Körperdysmorphe Störung
von altgriechisch: δυς (“dys-”) - schlecht, gestört; μορφή (“morphē”) - Gestalt, Form
Synonym: Dysmorphophobie
Englisch: body dysmorphic disorder
Definition
Die körperdysmorphe Störung ist eine psychische Erkrankung, bei der Betroffene übermäßig mit einem oder mehreren vermeintlichen körperlichen Makeln beschäftigt sind, die für andere nicht sichtbar oder unbedeutend erscheinen. Charakteristisch sind eine verzerrte Wahrnehmung des eigenen Körpers, erheblicher Leidensdruck und funktionelle Beeinträchtigungen.[1]
Hintergrund
Erstmals im 19. Jahrhundert als Dysmorphophobie beschrieben, zählt die Störung in der ICD-10 zu den somatoformen Störungen und im DSM-5 zu den Zwangsspektrum-Störungen. Es bestehen Überschneidungen mit Zwangsstörungen, sozialen Phobien und depressiven Erkrankungen.
Epidemiologie
Die Lebenszeitprävalenz liegt in der Allgemeinbevölkerung bei etwa 1,7–2,9 %. Frauen sind etwas häufiger betroffen als Männer (Verhältnis ca. 1,5:1). Die Störung beginnt meist im Jugendalter, mit einem Häufigkeitsgipfel um das 12. bis 13. Lebensjahr. Etwa zwei Drittel der Betroffenen entwickeln die Symptome vor dem 18. Lebensjahr.

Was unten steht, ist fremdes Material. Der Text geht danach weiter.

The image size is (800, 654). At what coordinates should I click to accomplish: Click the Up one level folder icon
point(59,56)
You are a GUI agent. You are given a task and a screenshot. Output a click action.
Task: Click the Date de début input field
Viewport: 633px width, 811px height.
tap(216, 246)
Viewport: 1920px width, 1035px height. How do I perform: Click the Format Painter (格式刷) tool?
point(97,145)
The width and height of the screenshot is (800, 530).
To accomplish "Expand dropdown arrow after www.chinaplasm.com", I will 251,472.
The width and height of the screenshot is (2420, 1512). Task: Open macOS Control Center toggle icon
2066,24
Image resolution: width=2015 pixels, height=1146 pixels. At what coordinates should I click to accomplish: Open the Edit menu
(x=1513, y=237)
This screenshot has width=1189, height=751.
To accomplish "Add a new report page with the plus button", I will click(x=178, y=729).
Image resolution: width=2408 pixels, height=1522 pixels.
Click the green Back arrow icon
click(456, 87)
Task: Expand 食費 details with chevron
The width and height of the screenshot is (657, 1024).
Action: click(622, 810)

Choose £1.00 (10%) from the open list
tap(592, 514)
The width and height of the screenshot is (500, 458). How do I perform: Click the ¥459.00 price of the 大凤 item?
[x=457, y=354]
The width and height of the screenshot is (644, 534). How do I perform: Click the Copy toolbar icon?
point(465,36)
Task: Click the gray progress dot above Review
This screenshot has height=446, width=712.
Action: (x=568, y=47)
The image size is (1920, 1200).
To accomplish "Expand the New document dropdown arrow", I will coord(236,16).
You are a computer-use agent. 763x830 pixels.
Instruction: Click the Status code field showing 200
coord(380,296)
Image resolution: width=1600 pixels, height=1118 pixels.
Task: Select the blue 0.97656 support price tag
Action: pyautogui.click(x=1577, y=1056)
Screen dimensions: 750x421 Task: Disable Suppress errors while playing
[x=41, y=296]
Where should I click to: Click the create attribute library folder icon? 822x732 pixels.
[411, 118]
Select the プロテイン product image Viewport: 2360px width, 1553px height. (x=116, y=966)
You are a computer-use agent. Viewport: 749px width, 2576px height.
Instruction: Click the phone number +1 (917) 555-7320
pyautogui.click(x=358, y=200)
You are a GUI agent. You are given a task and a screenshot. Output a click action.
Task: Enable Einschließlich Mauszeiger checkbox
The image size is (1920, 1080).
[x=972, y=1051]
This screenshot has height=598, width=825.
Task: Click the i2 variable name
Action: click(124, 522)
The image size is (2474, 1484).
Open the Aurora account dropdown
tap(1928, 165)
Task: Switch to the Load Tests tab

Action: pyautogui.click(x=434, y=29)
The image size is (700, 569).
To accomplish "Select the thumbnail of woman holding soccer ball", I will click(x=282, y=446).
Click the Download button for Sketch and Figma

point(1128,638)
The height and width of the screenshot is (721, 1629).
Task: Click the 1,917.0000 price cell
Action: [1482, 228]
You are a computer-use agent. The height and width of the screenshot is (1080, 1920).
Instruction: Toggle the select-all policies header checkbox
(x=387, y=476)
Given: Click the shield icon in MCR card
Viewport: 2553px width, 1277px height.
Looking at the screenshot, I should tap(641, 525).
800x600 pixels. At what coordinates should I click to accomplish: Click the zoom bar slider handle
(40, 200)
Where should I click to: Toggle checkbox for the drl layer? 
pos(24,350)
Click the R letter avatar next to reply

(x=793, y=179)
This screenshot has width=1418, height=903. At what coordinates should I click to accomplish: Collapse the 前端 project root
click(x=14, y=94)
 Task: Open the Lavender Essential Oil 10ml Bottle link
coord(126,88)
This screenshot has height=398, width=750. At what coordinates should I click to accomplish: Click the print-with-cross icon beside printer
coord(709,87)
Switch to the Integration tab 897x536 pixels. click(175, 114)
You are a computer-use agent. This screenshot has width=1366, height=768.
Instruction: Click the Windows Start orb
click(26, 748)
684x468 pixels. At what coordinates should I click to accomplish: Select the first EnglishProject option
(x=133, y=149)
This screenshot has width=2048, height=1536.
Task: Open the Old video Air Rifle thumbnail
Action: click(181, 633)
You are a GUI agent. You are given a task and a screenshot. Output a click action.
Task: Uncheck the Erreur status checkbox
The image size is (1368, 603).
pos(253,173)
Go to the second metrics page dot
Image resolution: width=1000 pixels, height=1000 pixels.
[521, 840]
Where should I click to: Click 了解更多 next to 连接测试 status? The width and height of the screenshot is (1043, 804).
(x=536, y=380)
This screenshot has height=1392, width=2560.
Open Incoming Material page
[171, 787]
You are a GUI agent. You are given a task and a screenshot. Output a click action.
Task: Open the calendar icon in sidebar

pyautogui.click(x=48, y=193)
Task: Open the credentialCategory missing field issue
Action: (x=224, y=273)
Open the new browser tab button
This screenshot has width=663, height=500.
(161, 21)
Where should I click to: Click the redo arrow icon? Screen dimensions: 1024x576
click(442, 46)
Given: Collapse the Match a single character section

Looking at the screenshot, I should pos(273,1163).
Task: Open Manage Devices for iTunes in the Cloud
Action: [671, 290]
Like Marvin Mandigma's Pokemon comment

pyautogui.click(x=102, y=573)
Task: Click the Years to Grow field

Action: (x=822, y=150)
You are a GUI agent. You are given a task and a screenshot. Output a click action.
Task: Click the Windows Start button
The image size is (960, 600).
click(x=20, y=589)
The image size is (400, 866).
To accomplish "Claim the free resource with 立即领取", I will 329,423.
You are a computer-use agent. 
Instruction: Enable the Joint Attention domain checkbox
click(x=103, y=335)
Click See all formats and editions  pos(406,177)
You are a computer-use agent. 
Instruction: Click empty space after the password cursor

Ohne geeignete Behandlung verläuft die Erkrankung häufig chronisch – nur wenige Patienten erfahren eine spontane Remission.[2]
Klinik
Die körperdysmorphe Störung ist gekennzeichnet durch eine übermäßige gedankliche Beschäftigung mit einem oder mehreren vermeintlichen körperlichen Makeln, die für Außenstehende entweder nicht erkennbar oder nur minimal ausgeprägt sind. Die Betroffenen verbringen häufig mehrere Stunden täglich mit der Kontrolle, dem Kaschieren oder der Vermeidung des wahrgenommenen Defekts. Typische zwanghafte Verhaltensweisen umfassen wiederholte Spiegelkontrollen, das Einholen von Rückversicherungen, exzessive Körperpflege sowie Hautmanipulationen.
Diese Rituale führen oft zu einer erheblichen psychosozialen Beeinträchtigung. Viele Patienten ziehen sich sozial zurück, meiden zwischenmenschliche Kontakte und sind in ihrer Alltags- und Arbeitsfähigkeit deutlich eingeschränkt.
Oftmals erfolgen wiederholte Arztbesuche – insbesondere bei Dermatologen, plastischen Chirurgen oder anderen Operateuren – mit dem Ziel, den vermeintlichen Mangel beseitigen zu lassen.[3]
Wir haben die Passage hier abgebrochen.